[What to produce] List every dose-dependent side effect of gabapentin that the passage below on Bacopa monnieri and gabapentin names.

[Given text]
# # # # #

The neuropathic nociception alleviating effect afforded by Bacopa monnieri was equipotent to the positive control, gabapentin which was daily administered in a dose of 75 mg/kg for 21 days. Gabapentin is currently recommended as first-line treatment for neuropathic pain and is effective at relieving allodynia and hyperalgesia not only in animal models, but also in numerous clinical trials in a wide variety of pain syndromes including diabetic neuropathy and postherpetic neuralgia [93,94,95]. However, its clinical effectiveness is limited to the magnitude of pain relieved and to the occurrence of dose-dependent side effects, of which dizziness, somnolence, ataxia and lethargy, being the most significant [93].

# # # # #

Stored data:
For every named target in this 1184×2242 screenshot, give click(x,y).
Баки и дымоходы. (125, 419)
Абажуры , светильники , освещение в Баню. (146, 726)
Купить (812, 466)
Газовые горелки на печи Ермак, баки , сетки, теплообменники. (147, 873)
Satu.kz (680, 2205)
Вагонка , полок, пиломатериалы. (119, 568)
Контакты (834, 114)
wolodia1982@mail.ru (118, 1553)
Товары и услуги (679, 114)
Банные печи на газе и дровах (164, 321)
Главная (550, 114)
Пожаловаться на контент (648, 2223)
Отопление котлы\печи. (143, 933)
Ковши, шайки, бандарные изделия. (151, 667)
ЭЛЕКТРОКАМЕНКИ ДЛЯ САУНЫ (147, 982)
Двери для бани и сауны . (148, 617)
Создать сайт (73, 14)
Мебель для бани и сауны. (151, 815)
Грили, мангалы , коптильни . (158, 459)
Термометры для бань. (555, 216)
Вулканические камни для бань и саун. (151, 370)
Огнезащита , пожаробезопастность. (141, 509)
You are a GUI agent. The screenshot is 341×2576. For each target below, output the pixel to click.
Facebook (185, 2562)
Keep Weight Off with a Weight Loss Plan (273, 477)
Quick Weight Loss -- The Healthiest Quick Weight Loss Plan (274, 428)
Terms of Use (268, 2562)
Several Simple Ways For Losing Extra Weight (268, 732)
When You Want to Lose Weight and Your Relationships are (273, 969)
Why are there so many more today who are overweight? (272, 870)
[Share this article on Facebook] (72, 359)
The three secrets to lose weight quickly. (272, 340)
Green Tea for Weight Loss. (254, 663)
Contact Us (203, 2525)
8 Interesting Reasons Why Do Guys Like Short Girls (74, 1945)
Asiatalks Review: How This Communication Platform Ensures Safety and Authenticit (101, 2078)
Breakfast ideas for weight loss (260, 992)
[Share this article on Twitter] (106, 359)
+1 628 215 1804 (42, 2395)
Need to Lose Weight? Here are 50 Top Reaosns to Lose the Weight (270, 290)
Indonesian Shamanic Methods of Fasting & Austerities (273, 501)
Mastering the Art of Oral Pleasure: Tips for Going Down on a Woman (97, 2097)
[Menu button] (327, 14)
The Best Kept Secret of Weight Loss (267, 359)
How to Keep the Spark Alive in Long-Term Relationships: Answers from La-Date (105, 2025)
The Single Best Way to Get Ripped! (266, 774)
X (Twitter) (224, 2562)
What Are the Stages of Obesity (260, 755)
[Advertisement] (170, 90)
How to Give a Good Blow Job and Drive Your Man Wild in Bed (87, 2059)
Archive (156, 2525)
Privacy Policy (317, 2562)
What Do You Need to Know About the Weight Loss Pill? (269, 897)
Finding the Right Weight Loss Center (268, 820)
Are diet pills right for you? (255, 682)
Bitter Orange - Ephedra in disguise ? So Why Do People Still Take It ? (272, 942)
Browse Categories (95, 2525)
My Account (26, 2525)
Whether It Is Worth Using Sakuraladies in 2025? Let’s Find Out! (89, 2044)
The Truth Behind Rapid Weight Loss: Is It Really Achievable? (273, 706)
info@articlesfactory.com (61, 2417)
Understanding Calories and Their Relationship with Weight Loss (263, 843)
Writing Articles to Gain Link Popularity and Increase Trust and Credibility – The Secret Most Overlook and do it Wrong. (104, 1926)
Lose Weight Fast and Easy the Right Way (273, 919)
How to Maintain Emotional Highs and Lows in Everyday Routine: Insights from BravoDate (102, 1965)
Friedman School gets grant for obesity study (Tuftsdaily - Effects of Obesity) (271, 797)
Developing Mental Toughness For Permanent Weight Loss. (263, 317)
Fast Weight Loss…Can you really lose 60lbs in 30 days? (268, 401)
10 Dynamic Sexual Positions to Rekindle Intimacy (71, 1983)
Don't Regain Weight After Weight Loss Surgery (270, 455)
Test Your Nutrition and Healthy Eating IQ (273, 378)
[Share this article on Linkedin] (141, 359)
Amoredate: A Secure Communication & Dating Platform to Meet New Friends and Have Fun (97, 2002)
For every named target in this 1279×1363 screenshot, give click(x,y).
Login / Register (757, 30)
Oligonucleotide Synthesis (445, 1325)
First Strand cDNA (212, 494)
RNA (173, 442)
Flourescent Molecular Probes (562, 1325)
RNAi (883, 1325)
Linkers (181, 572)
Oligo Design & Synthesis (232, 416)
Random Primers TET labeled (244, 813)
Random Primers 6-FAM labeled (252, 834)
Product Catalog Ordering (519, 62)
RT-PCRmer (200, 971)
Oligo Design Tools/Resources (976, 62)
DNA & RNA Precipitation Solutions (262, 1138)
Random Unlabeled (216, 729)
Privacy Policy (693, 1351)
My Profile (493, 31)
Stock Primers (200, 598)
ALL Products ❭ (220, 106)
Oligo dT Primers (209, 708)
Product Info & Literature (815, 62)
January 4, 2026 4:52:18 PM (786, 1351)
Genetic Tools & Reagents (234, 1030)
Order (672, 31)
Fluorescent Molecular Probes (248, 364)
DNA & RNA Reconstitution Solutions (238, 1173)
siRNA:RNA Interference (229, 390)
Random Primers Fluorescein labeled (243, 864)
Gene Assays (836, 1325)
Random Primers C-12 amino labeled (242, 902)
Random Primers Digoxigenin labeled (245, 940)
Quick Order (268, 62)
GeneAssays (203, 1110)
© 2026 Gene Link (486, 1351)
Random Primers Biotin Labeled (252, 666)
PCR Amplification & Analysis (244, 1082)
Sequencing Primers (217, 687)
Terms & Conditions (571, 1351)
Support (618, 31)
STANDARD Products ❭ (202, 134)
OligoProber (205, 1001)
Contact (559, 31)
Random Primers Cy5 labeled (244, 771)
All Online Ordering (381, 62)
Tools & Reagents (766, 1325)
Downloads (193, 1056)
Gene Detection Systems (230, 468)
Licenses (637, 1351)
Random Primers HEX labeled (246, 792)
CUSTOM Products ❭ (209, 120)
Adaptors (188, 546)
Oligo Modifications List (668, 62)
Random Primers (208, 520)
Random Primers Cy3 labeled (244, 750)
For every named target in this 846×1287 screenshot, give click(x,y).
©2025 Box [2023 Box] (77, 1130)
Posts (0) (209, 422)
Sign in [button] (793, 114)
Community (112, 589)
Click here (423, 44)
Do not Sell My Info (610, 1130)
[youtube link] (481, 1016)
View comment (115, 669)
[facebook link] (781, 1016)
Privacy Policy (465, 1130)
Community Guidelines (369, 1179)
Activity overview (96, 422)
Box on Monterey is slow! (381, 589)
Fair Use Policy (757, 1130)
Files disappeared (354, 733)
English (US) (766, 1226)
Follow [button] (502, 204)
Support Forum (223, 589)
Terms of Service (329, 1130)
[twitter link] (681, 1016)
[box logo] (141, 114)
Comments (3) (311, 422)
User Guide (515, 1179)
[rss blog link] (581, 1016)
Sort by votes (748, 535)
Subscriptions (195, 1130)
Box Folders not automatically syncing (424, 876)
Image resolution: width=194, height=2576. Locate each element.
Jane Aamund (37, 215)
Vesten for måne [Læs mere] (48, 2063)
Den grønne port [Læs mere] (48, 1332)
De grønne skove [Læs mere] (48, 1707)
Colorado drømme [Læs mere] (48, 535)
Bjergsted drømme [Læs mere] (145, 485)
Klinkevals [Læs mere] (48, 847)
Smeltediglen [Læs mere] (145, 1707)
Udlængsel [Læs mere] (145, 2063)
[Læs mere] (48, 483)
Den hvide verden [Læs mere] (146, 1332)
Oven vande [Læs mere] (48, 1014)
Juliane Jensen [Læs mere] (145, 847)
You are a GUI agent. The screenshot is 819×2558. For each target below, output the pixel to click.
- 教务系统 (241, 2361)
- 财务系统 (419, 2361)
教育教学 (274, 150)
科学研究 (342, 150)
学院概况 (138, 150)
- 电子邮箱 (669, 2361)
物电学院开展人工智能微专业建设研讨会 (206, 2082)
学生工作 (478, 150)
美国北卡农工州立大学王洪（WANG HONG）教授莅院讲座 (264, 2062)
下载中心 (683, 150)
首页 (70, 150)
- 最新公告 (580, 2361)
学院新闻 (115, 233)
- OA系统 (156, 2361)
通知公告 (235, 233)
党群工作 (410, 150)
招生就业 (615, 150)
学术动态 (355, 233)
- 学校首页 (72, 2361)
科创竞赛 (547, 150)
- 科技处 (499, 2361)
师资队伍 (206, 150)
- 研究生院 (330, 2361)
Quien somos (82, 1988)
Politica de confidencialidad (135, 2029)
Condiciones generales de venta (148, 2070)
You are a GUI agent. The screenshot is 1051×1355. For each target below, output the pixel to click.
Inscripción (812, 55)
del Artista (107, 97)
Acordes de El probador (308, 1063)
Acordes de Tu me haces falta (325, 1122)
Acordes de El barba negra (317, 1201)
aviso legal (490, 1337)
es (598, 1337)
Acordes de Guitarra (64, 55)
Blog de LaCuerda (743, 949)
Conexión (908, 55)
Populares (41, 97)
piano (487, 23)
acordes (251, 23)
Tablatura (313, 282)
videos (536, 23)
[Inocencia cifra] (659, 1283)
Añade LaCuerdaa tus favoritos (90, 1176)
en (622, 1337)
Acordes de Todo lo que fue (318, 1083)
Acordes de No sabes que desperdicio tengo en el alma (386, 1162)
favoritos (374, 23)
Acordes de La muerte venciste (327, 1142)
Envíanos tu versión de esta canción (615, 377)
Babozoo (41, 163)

# # # # #

[Answer for the task] Dizziness, somnolence, ataxia, lethargy